05 January 2016
Rubik's Cube, Faces and Language
Rubik's Cube
My colleague at work likes to use the Rubik's Cube as a metaphor for the difficulty of solving hihgly interrelated problems. I'm personally fascinated by a quite different element of the 1980s fad toy.
A Rubik's Cube is virtually impossible to solve at all, let alone solve in a reasonable time, without instruction from a book, video or teacher. Maybe one in a million people are capable of solving it, and the people who did so the first time were mostly graduate students in mathematics who spent weeks or months figuring out how to do it the first time.
Yet, with instruction, almost anyone with average or above average spatial ability and intelligence can solve it (I'd guess that at least 25% to 35% of the population, and quite possibly twice that percentage, are capable of learning to solve it).
Indeed, not only can someone solve it with instruction, but just about anyone who can learn to solve it can do so in a matter of a few minutes or less. I learned how to do it when I was tween in small town Ohio with a little time on my hands and an illustrated pamphlet about 40 to 60 pages long. It took a week or two to learn, and a month or so to get to the point where I was able to do it quickly enough to solve it in competitions where I had a fighting chance of at least placing against others who had mastered it. I was never that great at it, but with less than 100 hours of instruction, my personal record for the amount of time it took me to solve it was within 30 seconds or so of the world record at the time.
For me, the Rubik's Cube is type case for problems that are virtually impossible to solve without instruction, which are easy for very unexceptional people to solve with only modest amounts of instruction.

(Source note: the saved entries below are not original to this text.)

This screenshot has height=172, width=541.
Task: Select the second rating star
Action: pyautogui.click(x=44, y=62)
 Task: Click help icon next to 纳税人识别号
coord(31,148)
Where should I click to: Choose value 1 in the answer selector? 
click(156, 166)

Another important aspect of the skill of learning to solve a Rubik's Cube is that one of the keys to doing it is to learn a specialized, highly logical language with a dozen or so symbols with which particular manipulations of a Rubik's Cube are described. Then, the solution consists of learning a dozen or so "sentences" that can be put together using that language and learning when to use each "sentence."

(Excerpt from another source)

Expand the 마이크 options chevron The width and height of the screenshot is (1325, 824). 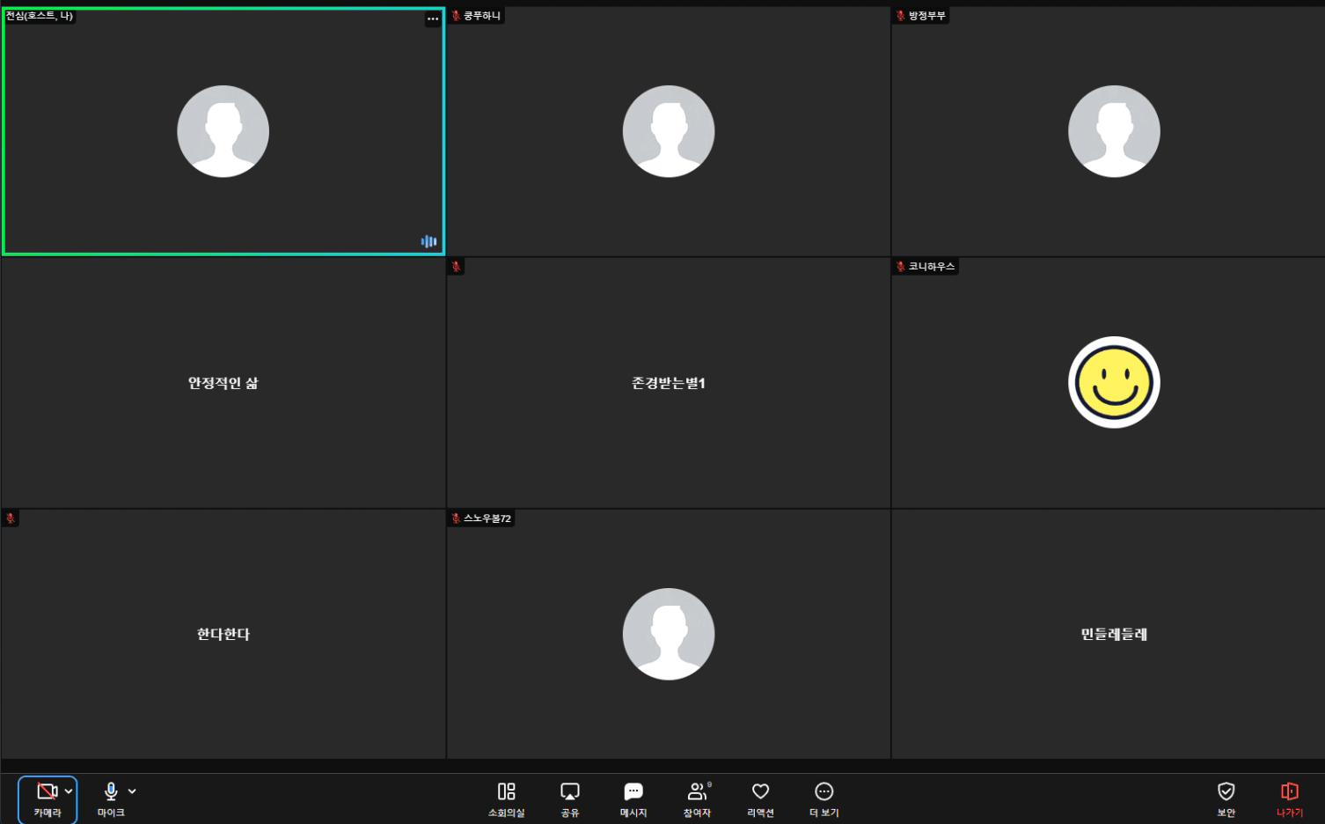pyautogui.click(x=132, y=791)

For what it is worth, it is a skill that requires regular practice. I couldn't solve one if you handed it to me today, several decades after my Rubik's Cube solving hey day, but I could probably relearn the task now in a few hours on a long weekend.
Other Rubik's Cube Tasks
There are other tasks that are similar to the Rubik's Cube although not quite so impossible to master without instruction, and not quite so easy to master with instruction.
One is riding a bike. Another is doing an inward dive from a diving board or platform. Two far less specific tasks which have a linguistic or quasi-linguistic element to them are reading music well enough to sight read, and learning to make realistic free hand drawings.
Maybe 25% of people who play an instrument in high school, and maybe 10% of people who sing in organized choirs, can sight read music, even though again, the number of symbols involved is modest and almost everyone who is regularly involved in playing music know what the symbols mean in principle. But, it is certainly a skill that can be taught and doesn't take many thousands of hours to master. Many musicians who haven't already mastered the skill learn to do it in college in a single course for a semester or two.
The vast majority of people are not functionally literate in the written language of music, even though a very large percentage of people are quite capable of singing music that they are learned by ear, even though most people know what all of the common symbols used in musical notation mean in principle.
The counterintuitive thing about realistic free hand drawing, which can be learned in a year or two or less depending on how intensively you work at it and the quality of your instruction, is that it has very little to do with manual dexterity. If you can type, print clearly, and trace an image using tracing paper, you have sufficient manual dexterity to do realistic free hand drawing. The skill is almost entirely mental and basically involves nothing more than drawing what you actually see, rather than what you conceptually think that you are seeing after processing the image. If you can shortcut the image analysis circuits in your brain, you can do realistic free hand drawing with only modest additional instruction in techniques like shading and attention to lighting.
But, being able to do realistic free hand drawing is an uncommon skill, I'd guess that fewer than 5%-10% of the population can do it at the high end, in part, because we erroneously tend to think of realistic free hand drawing as an inherited talent, rather than a skill.
The vast majority of people are not functionally literate, or even barely literate in expressing themselves in writing though realistic drawings.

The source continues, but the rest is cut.